Hier, on attendait toujours que les Russes respectent leur promesse de se retirer du terriroire géorgien . Mais rien ne bouge.

Le monde attendait toujours lundi soir des preuves du retrait des forces russes de Géorgie, que Moscou dit avoir entamé comme promis, alors que Tbilissi assurait que ces troupes avancent encore sur son territoire.

Des chars russes ont d'ailleurs forcé lundi après-midi un barrage de véhicules policiers à Igoïeti, à 30 kilomètres de la capitale géorgienne, Tbilissi.
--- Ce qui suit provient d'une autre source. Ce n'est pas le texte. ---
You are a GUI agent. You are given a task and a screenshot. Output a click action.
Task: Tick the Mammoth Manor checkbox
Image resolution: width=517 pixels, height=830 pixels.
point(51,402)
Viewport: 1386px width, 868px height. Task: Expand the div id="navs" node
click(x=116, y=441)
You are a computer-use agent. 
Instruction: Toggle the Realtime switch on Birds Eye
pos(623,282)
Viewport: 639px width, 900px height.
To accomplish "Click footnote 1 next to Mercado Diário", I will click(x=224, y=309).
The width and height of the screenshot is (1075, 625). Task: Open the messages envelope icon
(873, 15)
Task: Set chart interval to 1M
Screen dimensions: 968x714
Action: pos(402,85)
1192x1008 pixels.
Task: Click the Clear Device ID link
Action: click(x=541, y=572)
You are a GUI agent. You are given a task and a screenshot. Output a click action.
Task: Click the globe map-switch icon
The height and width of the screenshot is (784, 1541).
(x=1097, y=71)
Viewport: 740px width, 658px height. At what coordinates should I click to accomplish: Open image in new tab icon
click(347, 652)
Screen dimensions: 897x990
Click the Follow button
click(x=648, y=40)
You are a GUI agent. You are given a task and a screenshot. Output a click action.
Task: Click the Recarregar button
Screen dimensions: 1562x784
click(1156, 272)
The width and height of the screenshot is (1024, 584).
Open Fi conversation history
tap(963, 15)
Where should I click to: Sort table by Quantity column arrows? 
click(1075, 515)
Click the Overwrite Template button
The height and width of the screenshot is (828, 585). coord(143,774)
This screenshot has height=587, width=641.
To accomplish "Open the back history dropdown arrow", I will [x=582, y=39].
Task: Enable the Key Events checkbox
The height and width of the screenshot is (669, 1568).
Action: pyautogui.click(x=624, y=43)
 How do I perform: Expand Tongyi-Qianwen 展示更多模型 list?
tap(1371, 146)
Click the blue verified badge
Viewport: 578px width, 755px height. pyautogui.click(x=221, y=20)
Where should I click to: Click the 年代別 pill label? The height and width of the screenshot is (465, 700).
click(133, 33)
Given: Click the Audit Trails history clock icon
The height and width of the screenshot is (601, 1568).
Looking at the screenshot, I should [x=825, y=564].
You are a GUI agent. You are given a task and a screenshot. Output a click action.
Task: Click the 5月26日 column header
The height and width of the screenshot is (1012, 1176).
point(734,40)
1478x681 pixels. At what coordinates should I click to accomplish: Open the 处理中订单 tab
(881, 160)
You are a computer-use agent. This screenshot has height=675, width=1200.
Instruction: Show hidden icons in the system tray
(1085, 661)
L'état-major russe avait affirmé plus tôt que, conformément à la promesse du président Dmitri Medvedev et à l'accord de cessez-le-feu, les troupes russes commençaient à se retirer du territoire géorgien.

En visite lundi à Vladikavkaz au sud de la Russie, le maître du Kremlin a lancé lundi une nouvelle diatribe contre la Géorgie qui «ne devait pas rester impunie» pour son attaque visant à reprendre le contrôle de l'Ossétie du Sud.

Les troupes russes ne semblaient pourtant pas préparer leur départ. Dans l'ouest, l'armée russe contrôlait encore la base militaire de Senaki, où quatre explosions ont retenti dans hier après-midi.

Le patron du Kremlin a lui durci le ton après que l'Occident eut haussé le ton pour que Moscou cesse sa présence militaire en Géorgie, conformément à l'accord d'arrêt des hostilités.

Il a menacé d'une riposte foudroyante pour toute attaque contre ses concitoyens et ses soldats, réclamant le «respect des valeurs et de l'Etat russe, tout en assurant ne pas souhaiter une aggravation de la situation internationale.

A Tbilissi, le président géorgien, Mikheïl Saakachvili a pour la première fois appelé, dans un discours télévisé, à négocier avec la Russie, tout en exigeant "le retrait sans délai des forces d'occupation".

Les Occidentaux ont de leur côté accentué la pression sur Moscou pour un retrait rapide de Géorgie.

«Les forces russes doivent se retirer sans délai de Géorgie», a prévenu la Maison Blanche, avertissant qu'elle surveillerait de près l'évolution de la situation sur le terrain.

Le président français, Nicolas Sarkozy, dont le pays assure la présidence tournante de l'Union européenne, a appelé à un retrait sans délai de toutes les forces russes entrées en Géorgie depuis le 7 août, affirmant que ce point n'était pas négociable.

Le chef de la diplomatie allemande Frank-Walter Steinmeier a estimé lundi que la Russie avait "dépassé les limites" en Georgie.

Un responsable du Pentagone, anonyme, a par ailleurs déclaré que la Russie a déployé plusieurs rampes de lancement de missiles tactiques SS-21 en Ossétie du Sud, mettant la capitale géorgienne à portée de tirs, ce que Moscou a démenti.

Aux Nations unies, les consultations prévues au Conseil de Sécurité sur un projet révisé de résolution sur le statut de l'Ossétie du Sud et de l'Abkhazie (autre territoire séparatiste géorgien pro-russe) étaient en panne, selon un porte-parole de l'ONU.